## Short exercise 1
In the listing, start at the line containing "Task: Select the Show as Graph radio button" and end with the line containing "Looking at the screenshot, I should [x=108, y=26].". Reproduce those lines with "dropdown" swapped for "drop-down" and nothing else altered.

## Page extract
# # # #

The throughline is that tuning is not a one-time setup; it is continuous operations. Environments change, new applications appear, and a rule that was clean last quarter starts firing on a new legitimate behavior. A healthy SOC reviews its noisiest rules every week and asks of each false positive: can I add a condition that excludes this benign case without blinding myself to the real one? That question — narrow the rule to exclude the benign without losing the malicious — is the central skill of detection tuning, and it is the difference between a SIEM that defends and a SIEM that decorates.

⚠️ Common Pitfall: "Fixing" alert fatigue by disabling the noisy rule. This is the trap from the war story in §21.3, and it is everywhere. A rule fires too often, so someone turns it off — and now you have a false negative by choice: the attack that rule would have caught will sail through silently. Deleting a noisy detection trades a visible problem (too many alerts) for an invisible one (a blind spot), which is strictly worse because you will not know it is there until it is exploited. The discipline is to tune noisy rules — narrow them — not delete them. If a rule truly cannot be tuned to acceptable fidelity, that is a documented risk decision, not a quiet click.

🔄 Check Your Understanding: 1. Explain why a SIEM with excellent coverage (rules for every threat) can still completely fail to detect a real attack. 2. A brute-force rule fires forty times a day, almost always on users who mistyped a new password. Name two tuning changes that would cut the false positives without blinding you to a real spray. 3. Why is disabling a noisy rule usually worse than living with its noise?

# # # #

## Supplied data
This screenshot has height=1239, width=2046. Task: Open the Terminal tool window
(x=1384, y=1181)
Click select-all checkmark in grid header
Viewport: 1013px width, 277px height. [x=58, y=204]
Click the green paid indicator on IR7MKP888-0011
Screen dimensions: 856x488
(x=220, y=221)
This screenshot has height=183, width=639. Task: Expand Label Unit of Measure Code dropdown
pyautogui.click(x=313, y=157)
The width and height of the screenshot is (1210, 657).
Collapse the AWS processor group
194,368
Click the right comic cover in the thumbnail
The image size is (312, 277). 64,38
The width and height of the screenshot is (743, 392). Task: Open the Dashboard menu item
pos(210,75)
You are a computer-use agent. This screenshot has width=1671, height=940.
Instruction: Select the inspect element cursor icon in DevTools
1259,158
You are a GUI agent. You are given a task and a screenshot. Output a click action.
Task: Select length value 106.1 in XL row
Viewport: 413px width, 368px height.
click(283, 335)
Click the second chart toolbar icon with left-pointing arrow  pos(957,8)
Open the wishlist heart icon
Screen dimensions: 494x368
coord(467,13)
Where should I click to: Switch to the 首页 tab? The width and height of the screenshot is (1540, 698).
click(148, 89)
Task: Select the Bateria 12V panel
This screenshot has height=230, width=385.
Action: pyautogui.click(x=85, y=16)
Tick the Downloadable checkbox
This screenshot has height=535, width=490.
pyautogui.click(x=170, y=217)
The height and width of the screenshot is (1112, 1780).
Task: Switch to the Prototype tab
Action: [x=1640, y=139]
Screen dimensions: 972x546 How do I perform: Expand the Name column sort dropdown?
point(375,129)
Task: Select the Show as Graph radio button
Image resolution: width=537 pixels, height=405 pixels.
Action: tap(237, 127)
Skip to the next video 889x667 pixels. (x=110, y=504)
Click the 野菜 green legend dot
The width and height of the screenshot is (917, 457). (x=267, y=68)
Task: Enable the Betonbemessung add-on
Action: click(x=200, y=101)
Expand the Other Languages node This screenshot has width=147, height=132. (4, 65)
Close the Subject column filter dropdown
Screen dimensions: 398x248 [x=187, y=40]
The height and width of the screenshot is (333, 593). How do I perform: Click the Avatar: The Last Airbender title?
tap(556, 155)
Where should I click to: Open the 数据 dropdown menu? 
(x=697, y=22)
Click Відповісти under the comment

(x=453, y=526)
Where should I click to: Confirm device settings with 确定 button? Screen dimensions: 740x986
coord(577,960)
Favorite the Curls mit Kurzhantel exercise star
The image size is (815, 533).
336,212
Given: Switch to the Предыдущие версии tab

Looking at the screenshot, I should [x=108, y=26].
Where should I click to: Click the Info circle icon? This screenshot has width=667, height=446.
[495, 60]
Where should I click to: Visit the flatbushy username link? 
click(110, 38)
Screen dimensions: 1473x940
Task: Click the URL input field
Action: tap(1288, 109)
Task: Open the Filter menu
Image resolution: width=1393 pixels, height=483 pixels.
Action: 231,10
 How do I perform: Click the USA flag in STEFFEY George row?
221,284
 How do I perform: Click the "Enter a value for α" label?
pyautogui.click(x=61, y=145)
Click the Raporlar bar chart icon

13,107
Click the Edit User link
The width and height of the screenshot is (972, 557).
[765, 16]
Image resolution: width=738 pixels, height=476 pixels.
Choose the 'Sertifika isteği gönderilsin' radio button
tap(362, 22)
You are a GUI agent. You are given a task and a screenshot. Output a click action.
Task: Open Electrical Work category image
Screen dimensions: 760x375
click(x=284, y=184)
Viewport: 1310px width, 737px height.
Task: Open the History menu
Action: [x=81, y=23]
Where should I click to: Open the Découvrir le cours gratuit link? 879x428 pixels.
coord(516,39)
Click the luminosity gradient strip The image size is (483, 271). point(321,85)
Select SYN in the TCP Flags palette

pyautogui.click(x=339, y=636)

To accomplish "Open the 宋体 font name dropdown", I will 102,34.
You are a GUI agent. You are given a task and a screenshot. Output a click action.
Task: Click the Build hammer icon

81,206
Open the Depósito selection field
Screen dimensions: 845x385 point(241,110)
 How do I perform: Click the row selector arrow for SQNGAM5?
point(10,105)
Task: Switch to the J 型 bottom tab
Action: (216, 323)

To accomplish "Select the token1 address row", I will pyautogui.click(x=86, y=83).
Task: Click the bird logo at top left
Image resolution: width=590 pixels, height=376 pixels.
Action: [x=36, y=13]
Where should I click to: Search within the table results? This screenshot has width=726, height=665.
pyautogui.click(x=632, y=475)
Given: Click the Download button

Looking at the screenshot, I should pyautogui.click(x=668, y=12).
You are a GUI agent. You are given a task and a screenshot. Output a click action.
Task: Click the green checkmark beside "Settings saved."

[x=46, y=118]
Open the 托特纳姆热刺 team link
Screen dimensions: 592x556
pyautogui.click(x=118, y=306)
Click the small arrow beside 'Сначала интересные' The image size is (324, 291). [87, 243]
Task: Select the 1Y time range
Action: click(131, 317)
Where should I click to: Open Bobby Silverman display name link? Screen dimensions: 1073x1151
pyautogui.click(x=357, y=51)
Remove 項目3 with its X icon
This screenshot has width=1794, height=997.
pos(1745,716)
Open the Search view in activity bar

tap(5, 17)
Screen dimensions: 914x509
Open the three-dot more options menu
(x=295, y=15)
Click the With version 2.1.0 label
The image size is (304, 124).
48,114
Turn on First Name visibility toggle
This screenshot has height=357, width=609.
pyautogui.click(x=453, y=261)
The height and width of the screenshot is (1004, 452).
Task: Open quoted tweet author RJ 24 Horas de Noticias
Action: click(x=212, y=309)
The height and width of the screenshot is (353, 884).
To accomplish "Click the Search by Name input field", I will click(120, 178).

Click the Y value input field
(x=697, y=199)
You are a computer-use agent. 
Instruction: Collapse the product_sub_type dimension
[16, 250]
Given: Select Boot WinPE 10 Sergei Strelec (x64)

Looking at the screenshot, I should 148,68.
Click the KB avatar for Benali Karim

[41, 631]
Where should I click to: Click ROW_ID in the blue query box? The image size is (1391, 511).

# # # #

## Short exercise 2
According to the passage on detection tuning, how often does a healthy SOC review its noisiest rules?

## Exercise response 1
Task: Select the Show as Graph radio button
Image resolution: width=537 pixels, height=405 pixels.
Action: tap(237, 127)
Skip to the next video 889x667 pixels. (x=110, y=504)
Click the 野菜 green legend dot
The width and height of the screenshot is (917, 457). (x=267, y=68)
Task: Enable the Betonbemessung add-on
Action: click(x=200, y=101)
Expand the Other Languages node This screenshot has width=147, height=132. (4, 65)
Close the Subject column filter drop-down
Screen dimensions: 398x248 [x=187, y=40]
The height and width of the screenshot is (333, 593). How do I perform: Click the Avatar: The Last Airbender title?
tap(556, 155)
Where should I click to: Open the 数据 drop-down menu? 
(x=697, y=22)
Click Відповісти under the comment

(x=453, y=526)
Where should I click to: Confirm device settings with 确定 button? Screen dimensions: 740x986
coord(577,960)
Favorite the Curls mit Kurzhantel exercise star
The image size is (815, 533).
336,212
Given: Switch to the Предыдущие версии tab

Looking at the screenshot, I should [x=108, y=26].

## Exercise response 2
Every week.